## [INSTRUCTION]
Return the stretch of the listing from the line containing "Where should I click to: Toggle" through the end of the listing, both ends included, reproducing each line without any change.

## [DATA LISTING]
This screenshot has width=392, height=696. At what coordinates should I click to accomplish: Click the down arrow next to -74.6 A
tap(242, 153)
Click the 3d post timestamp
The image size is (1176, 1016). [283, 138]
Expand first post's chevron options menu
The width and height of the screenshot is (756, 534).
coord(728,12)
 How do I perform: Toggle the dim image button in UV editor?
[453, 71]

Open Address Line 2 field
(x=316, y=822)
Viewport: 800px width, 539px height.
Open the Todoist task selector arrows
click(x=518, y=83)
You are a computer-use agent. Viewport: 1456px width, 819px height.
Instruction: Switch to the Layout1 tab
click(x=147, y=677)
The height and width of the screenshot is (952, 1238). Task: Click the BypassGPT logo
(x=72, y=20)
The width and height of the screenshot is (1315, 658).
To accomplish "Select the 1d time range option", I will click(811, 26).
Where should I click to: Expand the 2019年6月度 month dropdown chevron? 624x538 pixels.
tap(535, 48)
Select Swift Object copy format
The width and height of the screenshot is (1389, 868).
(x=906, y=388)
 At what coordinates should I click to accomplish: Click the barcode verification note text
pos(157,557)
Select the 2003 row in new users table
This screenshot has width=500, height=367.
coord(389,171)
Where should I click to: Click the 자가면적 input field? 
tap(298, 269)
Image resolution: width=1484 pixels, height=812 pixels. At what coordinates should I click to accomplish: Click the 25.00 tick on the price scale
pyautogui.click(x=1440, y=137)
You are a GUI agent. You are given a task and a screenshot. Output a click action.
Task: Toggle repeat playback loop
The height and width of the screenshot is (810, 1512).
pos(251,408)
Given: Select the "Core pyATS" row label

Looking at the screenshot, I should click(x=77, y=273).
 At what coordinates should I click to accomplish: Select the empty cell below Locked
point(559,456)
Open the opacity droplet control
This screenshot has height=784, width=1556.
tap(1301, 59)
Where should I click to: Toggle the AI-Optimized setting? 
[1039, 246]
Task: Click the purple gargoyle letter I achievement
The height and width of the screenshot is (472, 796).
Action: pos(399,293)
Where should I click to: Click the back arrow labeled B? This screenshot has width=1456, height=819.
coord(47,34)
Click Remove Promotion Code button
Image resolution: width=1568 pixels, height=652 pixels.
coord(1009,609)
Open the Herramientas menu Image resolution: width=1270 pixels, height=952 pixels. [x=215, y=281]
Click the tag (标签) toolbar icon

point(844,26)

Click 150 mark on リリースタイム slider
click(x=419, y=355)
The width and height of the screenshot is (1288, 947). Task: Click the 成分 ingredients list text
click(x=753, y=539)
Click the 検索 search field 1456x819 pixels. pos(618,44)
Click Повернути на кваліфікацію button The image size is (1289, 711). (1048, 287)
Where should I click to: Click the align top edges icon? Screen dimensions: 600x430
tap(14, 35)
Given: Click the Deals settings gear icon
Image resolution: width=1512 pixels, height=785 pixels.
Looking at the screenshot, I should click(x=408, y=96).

## [TASK RESPONSE]
Where should I click to: Toggle the AI-Optimized setting? 
[1039, 246]
Task: Click the purple gargoyle letter I achievement
The height and width of the screenshot is (472, 796).
Action: pos(399,293)
Where should I click to: Click the back arrow labeled B? This screenshot has width=1456, height=819.
coord(47,34)
Click Remove Promotion Code button
Image resolution: width=1568 pixels, height=652 pixels.
coord(1009,609)
Open the Herramientas menu Image resolution: width=1270 pixels, height=952 pixels. [x=215, y=281]
Click the tag (标签) toolbar icon

point(844,26)

Click 150 mark on リリースタイム slider
click(x=419, y=355)
The width and height of the screenshot is (1288, 947). Task: Click the 成分 ingredients list text
click(x=753, y=539)
Click the 検索 search field 1456x819 pixels. pos(618,44)
Click Повернути на кваліфікацію button The image size is (1289, 711). (1048, 287)
Where should I click to: Click the align top edges icon? Screen dimensions: 600x430
tap(14, 35)
Given: Click the Deals settings gear icon
Image resolution: width=1512 pixels, height=785 pixels.
Looking at the screenshot, I should click(x=408, y=96).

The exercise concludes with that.